> **Recorded information**
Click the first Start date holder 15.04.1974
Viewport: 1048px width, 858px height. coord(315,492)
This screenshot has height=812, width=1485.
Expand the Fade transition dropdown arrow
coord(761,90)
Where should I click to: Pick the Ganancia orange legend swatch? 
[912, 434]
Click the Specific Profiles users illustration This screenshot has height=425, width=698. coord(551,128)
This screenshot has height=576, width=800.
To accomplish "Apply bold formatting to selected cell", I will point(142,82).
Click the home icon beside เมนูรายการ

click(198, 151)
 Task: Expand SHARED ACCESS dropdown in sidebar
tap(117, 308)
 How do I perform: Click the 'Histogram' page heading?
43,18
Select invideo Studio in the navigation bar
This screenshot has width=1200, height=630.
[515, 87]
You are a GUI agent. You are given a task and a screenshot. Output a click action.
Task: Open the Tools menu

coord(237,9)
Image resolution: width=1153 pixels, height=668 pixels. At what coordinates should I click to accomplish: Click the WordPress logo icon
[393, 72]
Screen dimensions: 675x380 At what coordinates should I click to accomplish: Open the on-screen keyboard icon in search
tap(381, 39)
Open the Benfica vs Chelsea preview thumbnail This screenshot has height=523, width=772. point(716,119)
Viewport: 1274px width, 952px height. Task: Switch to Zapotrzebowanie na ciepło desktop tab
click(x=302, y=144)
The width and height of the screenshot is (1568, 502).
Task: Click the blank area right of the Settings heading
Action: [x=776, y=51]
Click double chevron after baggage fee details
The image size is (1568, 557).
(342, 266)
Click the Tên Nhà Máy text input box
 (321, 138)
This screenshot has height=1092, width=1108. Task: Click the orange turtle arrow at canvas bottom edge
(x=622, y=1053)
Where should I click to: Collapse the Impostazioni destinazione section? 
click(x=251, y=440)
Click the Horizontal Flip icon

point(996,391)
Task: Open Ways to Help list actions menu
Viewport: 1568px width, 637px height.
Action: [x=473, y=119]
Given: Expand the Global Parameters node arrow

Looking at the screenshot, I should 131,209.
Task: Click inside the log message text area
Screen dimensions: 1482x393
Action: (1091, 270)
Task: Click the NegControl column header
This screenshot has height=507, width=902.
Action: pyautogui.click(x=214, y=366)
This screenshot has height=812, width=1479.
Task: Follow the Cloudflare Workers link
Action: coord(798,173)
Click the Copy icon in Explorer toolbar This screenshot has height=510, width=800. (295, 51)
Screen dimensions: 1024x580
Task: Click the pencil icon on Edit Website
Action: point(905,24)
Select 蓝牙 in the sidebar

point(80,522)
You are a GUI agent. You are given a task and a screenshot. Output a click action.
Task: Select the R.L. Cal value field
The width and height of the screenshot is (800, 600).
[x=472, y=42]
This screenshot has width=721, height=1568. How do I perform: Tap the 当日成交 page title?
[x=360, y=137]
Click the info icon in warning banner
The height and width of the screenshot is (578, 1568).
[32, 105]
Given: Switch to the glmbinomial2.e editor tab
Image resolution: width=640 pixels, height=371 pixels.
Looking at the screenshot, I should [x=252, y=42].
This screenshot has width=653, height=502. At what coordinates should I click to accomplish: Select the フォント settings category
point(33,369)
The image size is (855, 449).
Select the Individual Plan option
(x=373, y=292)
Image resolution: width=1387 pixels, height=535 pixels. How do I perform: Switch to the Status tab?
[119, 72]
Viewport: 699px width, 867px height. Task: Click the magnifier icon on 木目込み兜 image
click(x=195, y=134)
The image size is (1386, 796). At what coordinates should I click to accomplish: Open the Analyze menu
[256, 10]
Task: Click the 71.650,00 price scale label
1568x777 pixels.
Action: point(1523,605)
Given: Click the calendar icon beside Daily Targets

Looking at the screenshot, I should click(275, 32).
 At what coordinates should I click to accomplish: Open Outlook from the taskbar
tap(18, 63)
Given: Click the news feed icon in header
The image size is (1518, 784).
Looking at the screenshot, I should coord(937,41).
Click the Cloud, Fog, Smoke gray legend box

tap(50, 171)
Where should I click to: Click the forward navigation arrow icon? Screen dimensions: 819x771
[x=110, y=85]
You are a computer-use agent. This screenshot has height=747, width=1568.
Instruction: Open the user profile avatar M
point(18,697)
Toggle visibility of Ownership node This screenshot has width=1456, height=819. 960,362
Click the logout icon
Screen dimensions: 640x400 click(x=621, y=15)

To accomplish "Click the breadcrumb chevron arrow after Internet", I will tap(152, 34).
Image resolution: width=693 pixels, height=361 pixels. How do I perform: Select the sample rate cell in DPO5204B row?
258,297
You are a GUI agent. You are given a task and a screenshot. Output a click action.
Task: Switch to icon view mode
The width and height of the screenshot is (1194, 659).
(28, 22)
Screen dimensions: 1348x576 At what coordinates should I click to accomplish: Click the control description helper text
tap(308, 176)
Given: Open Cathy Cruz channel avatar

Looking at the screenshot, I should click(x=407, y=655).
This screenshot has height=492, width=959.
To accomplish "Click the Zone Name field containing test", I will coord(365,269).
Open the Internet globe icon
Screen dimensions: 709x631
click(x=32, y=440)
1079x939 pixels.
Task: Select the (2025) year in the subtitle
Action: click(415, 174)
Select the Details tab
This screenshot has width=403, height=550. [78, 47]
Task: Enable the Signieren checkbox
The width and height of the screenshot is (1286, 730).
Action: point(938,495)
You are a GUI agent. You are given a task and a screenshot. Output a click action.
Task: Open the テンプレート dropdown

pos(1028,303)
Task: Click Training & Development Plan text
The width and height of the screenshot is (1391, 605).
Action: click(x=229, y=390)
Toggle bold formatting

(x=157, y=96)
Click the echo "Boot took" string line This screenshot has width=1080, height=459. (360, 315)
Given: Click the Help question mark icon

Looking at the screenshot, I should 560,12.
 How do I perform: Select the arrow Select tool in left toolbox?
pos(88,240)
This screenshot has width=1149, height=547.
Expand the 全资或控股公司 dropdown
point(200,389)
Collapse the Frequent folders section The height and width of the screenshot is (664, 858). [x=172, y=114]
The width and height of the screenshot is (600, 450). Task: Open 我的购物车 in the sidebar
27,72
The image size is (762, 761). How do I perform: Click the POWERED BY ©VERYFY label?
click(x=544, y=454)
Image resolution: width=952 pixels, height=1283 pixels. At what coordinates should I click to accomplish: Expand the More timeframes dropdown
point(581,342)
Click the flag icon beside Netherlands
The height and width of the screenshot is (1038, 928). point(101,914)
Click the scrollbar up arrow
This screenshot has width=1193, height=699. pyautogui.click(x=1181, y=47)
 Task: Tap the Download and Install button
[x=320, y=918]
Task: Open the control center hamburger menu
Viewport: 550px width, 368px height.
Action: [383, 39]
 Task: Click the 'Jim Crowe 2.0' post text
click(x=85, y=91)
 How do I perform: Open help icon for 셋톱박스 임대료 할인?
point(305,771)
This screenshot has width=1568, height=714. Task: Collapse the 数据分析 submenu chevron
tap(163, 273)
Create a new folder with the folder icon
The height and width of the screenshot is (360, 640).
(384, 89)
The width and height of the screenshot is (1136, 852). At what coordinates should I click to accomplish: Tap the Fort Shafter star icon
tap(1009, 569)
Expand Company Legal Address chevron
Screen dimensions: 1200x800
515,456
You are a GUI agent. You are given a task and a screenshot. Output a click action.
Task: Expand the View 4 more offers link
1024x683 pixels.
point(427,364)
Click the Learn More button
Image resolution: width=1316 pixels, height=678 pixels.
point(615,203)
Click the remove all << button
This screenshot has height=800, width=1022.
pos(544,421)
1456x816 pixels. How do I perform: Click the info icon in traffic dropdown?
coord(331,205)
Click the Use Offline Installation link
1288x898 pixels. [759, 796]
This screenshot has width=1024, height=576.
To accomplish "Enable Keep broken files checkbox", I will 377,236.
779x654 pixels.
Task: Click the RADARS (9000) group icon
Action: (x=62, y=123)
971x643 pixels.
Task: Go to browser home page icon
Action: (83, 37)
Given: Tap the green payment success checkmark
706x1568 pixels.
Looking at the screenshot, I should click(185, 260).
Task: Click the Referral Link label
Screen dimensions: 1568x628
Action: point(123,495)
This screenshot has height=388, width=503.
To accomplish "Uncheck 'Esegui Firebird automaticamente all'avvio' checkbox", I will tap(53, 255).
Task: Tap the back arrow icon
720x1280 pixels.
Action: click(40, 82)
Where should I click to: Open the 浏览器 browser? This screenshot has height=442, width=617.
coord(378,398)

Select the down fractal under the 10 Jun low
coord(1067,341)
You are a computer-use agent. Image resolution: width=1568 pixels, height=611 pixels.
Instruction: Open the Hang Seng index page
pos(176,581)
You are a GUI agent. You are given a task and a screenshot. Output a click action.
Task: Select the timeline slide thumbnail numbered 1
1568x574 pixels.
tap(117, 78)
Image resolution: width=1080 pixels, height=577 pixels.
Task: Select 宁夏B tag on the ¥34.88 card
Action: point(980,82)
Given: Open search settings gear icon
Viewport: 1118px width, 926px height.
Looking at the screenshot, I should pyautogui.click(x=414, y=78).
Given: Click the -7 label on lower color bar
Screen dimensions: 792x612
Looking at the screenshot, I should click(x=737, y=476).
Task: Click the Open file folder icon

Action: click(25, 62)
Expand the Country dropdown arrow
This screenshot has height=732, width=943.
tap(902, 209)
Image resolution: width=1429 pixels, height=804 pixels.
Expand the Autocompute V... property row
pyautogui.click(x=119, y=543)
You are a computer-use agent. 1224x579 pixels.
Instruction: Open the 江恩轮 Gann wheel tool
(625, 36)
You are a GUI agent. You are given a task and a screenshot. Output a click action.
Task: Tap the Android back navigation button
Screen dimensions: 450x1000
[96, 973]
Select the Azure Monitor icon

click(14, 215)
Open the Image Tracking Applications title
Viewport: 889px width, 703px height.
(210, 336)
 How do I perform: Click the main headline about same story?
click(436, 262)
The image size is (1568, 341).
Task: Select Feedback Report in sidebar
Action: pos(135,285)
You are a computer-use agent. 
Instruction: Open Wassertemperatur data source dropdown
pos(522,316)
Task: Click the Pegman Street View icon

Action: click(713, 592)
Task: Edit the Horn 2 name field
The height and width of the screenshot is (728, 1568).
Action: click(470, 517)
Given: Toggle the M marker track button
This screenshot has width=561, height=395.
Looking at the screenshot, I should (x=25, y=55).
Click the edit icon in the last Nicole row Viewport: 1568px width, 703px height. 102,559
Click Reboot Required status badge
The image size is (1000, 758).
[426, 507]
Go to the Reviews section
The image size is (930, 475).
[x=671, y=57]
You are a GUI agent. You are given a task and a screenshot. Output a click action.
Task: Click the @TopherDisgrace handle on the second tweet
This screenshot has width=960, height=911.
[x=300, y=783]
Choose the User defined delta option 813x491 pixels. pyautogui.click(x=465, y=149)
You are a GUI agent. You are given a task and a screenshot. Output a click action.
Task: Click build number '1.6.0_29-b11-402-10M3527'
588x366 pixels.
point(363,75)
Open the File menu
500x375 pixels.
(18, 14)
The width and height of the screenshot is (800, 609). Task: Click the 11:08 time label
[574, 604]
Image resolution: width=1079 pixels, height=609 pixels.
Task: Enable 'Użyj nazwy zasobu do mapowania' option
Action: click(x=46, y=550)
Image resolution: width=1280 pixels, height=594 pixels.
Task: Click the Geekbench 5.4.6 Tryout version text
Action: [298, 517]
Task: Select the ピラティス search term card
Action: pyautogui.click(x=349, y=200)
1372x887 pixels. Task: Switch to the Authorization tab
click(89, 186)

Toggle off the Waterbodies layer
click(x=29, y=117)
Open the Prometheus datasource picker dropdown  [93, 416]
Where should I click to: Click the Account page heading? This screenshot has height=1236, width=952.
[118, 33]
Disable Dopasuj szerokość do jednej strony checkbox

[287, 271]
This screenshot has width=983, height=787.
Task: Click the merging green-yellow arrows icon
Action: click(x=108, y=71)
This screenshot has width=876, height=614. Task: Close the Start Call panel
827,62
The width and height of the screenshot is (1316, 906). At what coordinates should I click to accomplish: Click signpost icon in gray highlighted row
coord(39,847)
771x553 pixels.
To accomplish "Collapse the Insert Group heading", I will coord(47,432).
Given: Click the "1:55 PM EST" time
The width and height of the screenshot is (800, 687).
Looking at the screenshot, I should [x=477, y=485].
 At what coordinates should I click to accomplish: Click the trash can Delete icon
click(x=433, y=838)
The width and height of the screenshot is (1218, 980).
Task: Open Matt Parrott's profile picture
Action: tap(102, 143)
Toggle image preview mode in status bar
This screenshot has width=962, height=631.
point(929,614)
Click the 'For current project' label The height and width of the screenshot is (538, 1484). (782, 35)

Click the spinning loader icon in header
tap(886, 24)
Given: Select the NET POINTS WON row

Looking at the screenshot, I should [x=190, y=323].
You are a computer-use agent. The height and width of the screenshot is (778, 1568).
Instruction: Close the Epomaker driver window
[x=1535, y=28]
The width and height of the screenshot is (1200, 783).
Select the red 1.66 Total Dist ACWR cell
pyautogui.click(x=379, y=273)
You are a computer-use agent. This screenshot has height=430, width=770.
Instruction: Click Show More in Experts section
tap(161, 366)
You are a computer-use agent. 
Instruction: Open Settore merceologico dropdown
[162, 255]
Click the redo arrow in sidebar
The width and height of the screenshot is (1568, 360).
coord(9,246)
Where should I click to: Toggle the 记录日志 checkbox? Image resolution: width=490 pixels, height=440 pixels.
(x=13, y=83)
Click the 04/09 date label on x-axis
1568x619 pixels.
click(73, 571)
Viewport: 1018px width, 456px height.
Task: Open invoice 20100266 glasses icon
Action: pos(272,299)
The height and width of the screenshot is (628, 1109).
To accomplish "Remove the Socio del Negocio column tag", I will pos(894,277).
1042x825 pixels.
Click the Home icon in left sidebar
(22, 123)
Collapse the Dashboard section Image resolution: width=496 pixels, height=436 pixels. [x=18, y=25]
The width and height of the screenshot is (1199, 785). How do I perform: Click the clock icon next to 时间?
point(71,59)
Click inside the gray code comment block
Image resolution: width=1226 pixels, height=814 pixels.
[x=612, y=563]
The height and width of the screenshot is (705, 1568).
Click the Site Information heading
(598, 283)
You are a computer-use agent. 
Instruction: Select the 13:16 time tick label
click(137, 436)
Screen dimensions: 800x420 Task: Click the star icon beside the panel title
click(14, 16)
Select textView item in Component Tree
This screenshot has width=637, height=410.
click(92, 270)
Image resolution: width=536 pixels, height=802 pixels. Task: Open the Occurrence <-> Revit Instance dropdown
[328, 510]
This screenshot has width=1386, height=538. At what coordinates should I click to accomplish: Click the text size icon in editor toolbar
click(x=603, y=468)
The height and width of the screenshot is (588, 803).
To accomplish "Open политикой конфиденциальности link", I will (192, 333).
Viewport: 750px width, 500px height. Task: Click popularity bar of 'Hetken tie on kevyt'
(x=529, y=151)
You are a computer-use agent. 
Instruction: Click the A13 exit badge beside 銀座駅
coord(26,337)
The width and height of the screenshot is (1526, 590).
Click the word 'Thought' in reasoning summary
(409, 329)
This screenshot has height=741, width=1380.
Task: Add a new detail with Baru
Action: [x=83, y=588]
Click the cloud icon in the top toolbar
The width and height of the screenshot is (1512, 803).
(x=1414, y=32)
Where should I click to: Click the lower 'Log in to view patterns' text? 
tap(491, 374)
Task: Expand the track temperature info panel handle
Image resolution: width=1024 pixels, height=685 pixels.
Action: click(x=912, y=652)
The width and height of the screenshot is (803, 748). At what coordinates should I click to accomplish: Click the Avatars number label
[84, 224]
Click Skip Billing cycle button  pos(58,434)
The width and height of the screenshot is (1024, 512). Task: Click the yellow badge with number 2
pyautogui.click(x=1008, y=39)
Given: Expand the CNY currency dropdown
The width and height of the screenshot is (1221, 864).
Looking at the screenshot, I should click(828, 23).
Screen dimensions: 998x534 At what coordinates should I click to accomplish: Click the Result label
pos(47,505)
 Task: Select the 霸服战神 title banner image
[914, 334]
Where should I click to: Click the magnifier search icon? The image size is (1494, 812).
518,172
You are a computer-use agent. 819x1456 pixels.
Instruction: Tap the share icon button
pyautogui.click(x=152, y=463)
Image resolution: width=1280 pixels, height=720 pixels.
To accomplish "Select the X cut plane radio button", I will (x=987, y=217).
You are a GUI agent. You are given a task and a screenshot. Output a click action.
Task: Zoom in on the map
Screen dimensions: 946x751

> **Action item**
Beginning with the line containing "Task: Click the 71.650,00 price scale label" in the material above, copy every line exactly until you have copied the line containing "has height=747, width=1568.".

> **Exercise output**
Task: Click the 71.650,00 price scale label
1568x777 pixels.
Action: point(1523,605)
Given: Click the calendar icon beside Daily Targets

Looking at the screenshot, I should click(275, 32).
 At what coordinates should I click to accomplish: Open Outlook from the taskbar
tap(18, 63)
Given: Click the news feed icon in header
The image size is (1518, 784).
Looking at the screenshot, I should coord(937,41).
Click the Cloud, Fog, Smoke gray legend box

tap(50, 171)
Where should I click to: Click the forward navigation arrow icon? Screen dimensions: 819x771
[x=110, y=85]
You are a computer-use agent. This screenshot has height=747, width=1568.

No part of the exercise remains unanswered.